#### What this task involves:
Within the data that follows, how many lines carry the string "agent"? Give the number alone.

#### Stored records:
[Start of section]
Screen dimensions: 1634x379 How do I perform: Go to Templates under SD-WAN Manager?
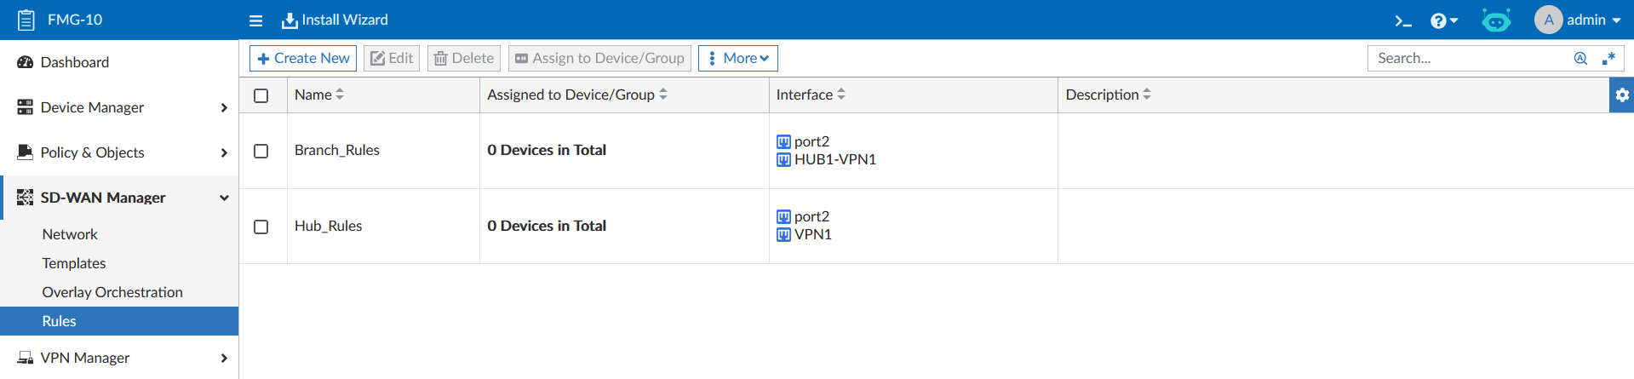pyautogui.click(x=74, y=263)
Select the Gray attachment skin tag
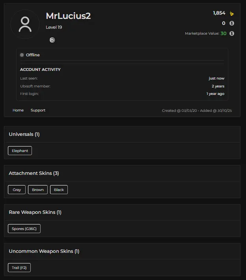Image resolution: width=246 pixels, height=280 pixels. point(17,190)
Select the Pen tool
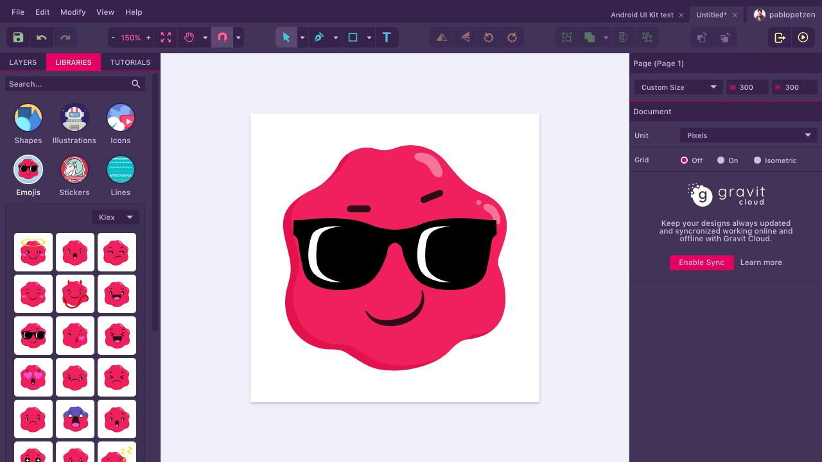Image resolution: width=822 pixels, height=462 pixels. pos(319,37)
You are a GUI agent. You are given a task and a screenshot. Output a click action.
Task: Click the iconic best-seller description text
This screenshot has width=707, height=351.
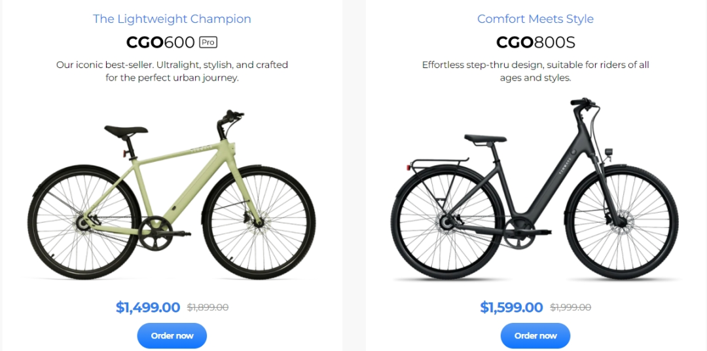[x=172, y=71]
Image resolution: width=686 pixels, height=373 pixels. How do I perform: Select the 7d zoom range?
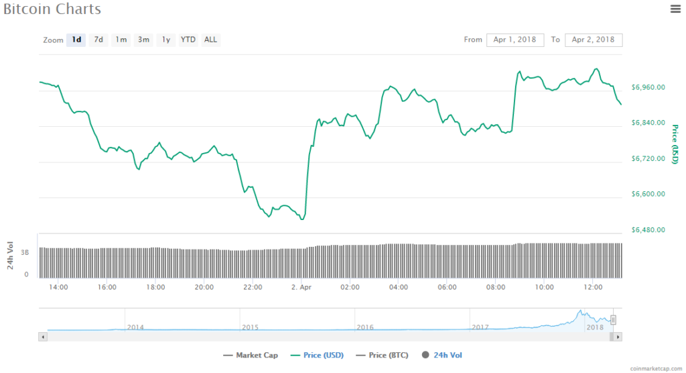click(98, 40)
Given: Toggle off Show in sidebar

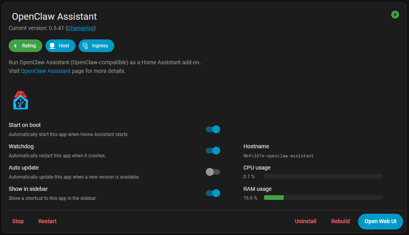Looking at the screenshot, I should tap(213, 193).
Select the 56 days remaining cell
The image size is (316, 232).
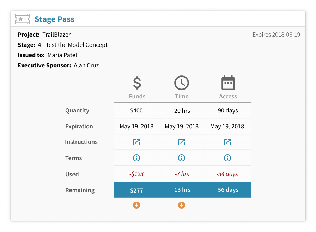[x=228, y=190]
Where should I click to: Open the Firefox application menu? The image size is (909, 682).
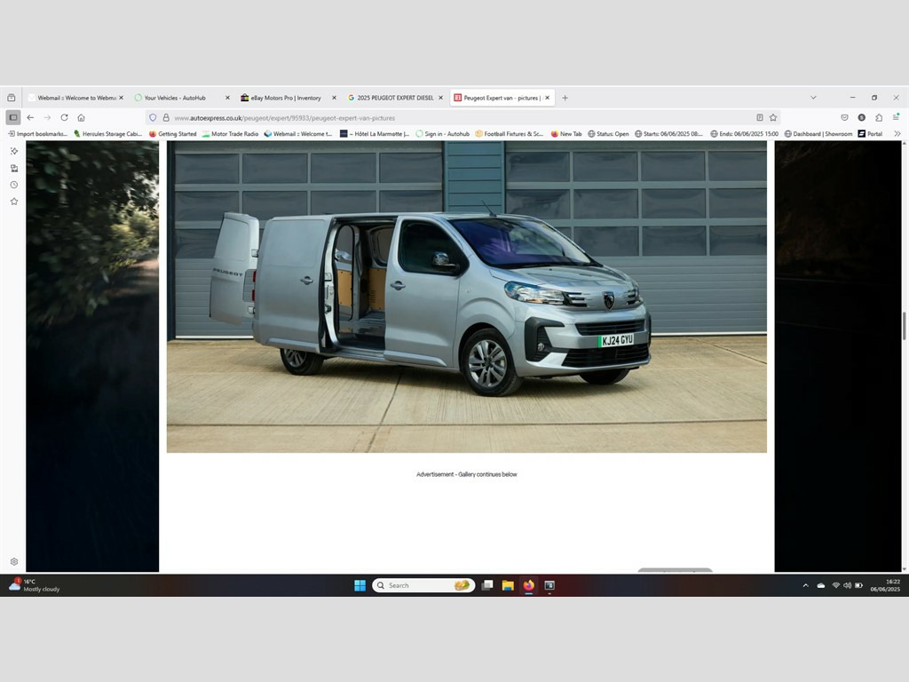896,117
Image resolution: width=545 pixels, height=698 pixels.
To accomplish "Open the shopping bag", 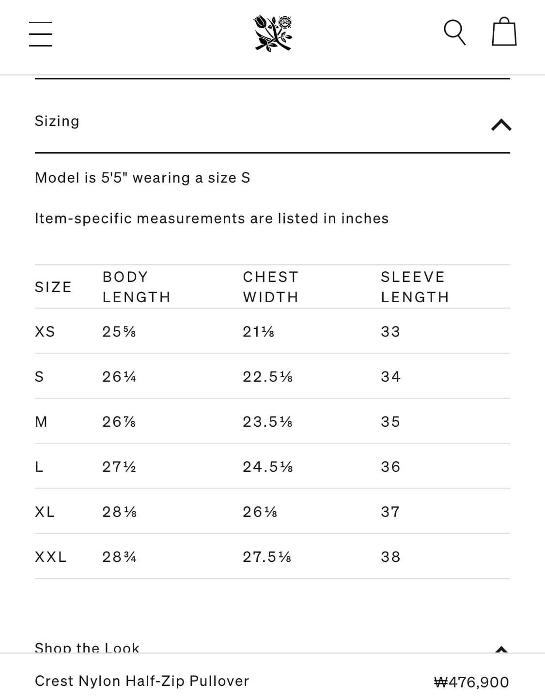I will [504, 32].
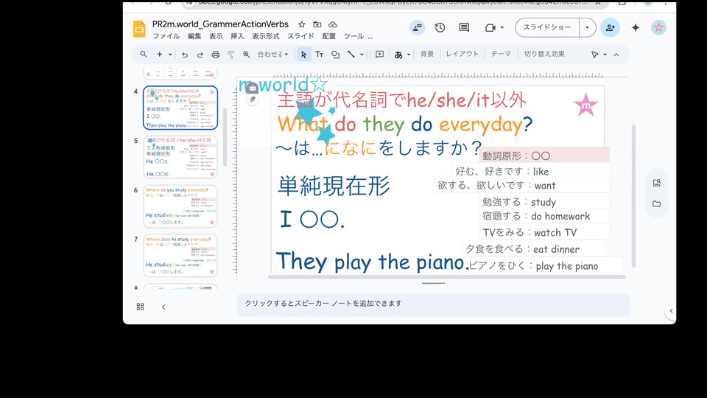The height and width of the screenshot is (398, 707).
Task: Select the text box tool
Action: (320, 55)
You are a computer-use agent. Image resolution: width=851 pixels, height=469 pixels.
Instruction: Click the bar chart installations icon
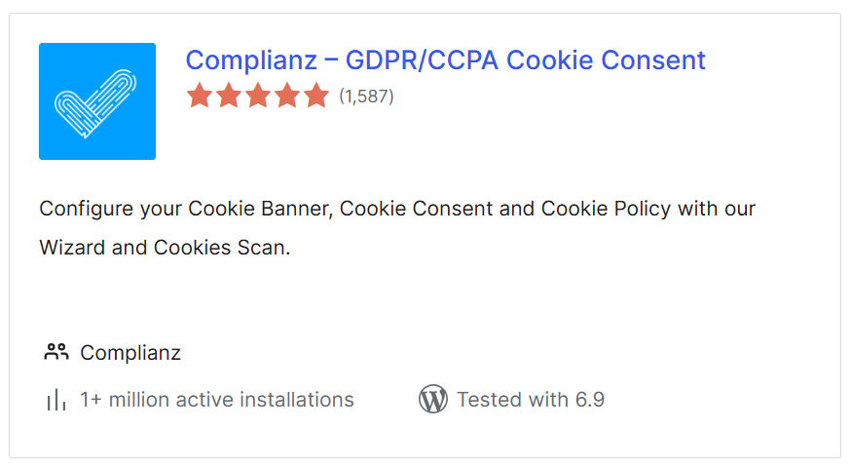point(56,400)
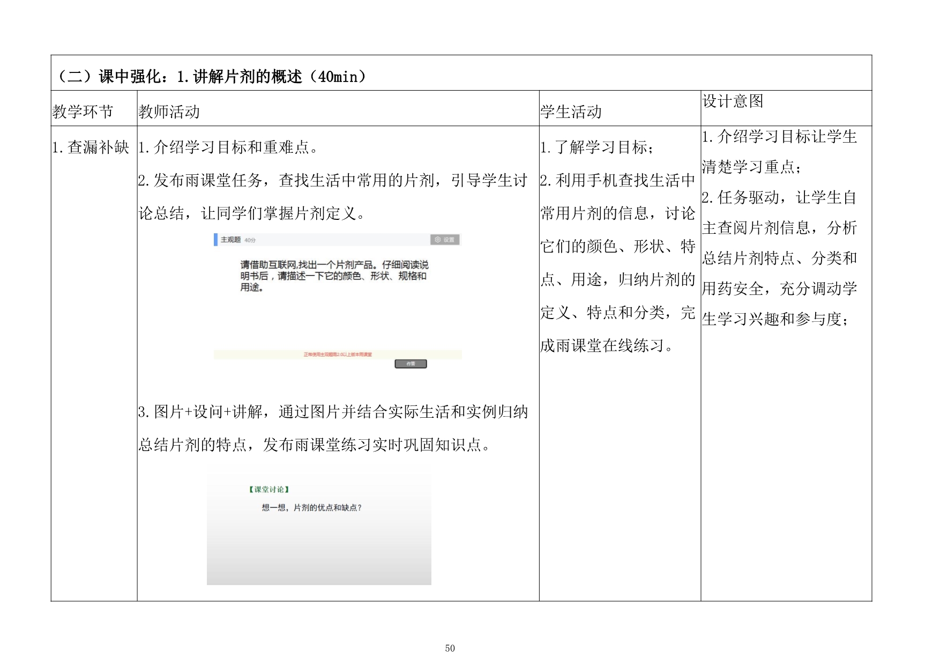Click the 想一想 discussion question text
940x665 pixels.
[x=311, y=508]
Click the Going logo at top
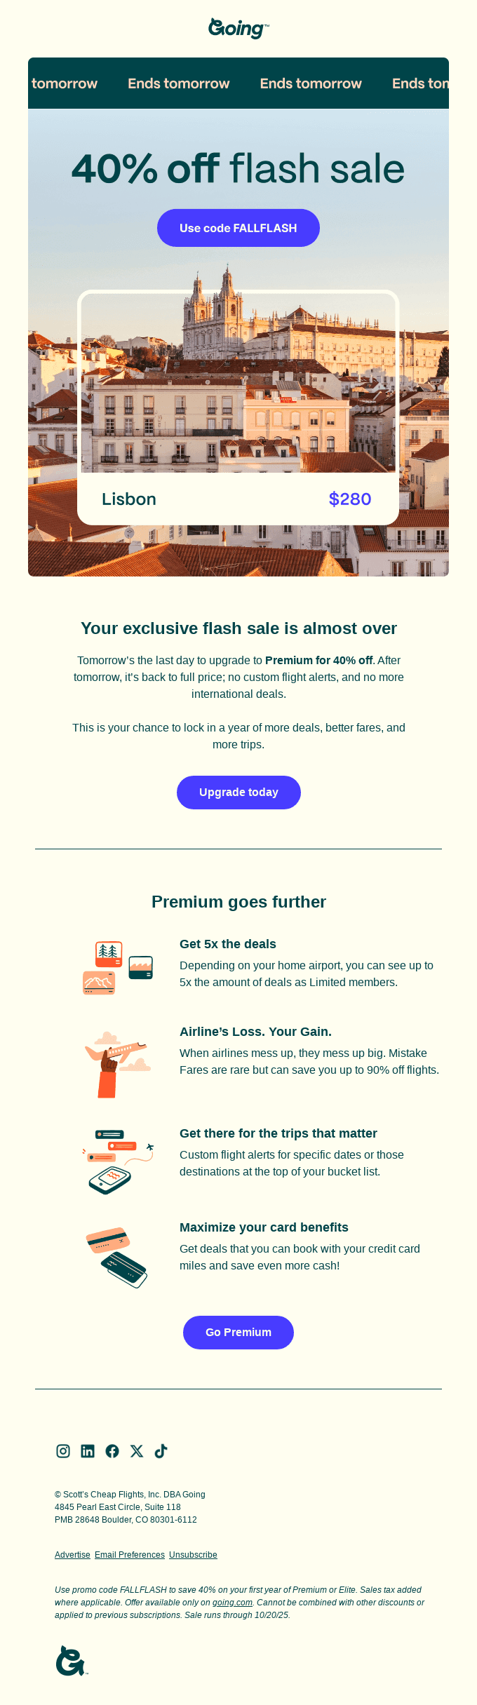477x1705 pixels. tap(239, 28)
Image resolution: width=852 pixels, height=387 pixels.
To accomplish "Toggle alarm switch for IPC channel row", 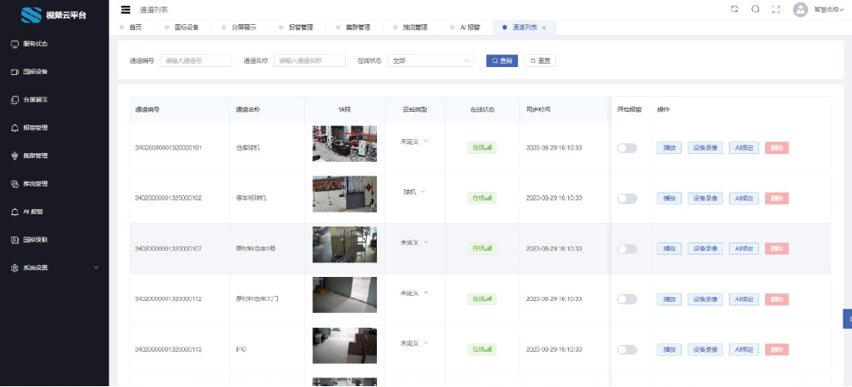I will click(x=627, y=350).
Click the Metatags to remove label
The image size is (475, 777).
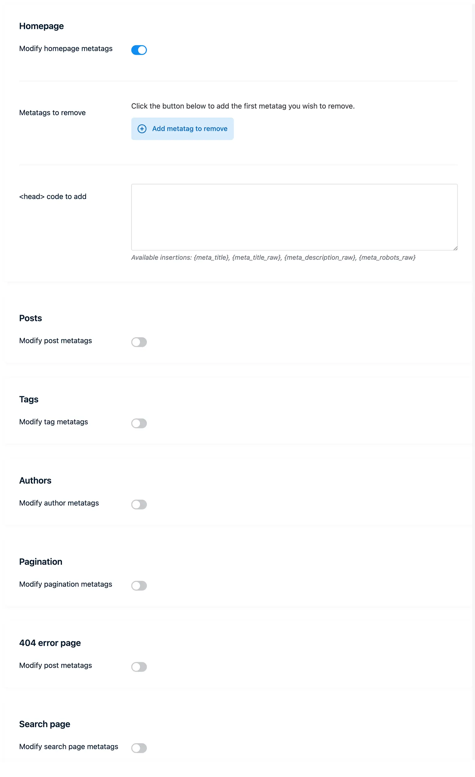(x=52, y=113)
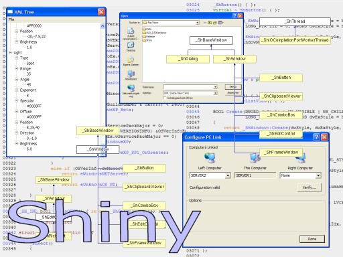
Task: Click the create new folder icon
Action: tap(215, 23)
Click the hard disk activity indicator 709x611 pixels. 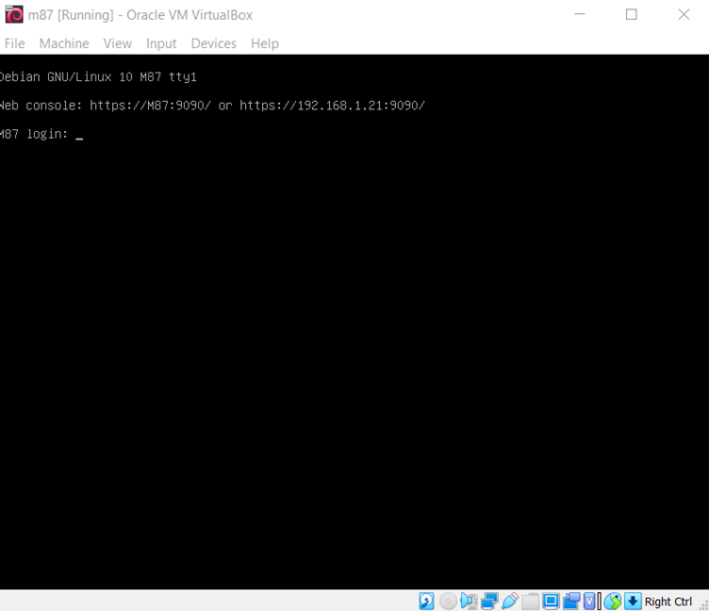426,601
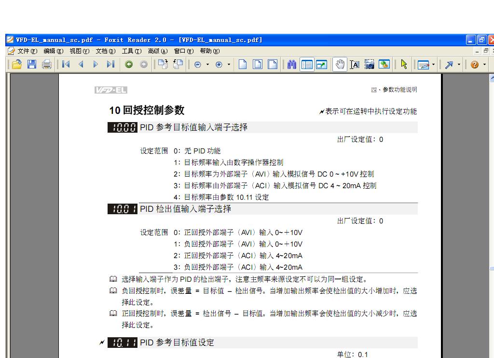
[End of section]
#### Exercise result:
2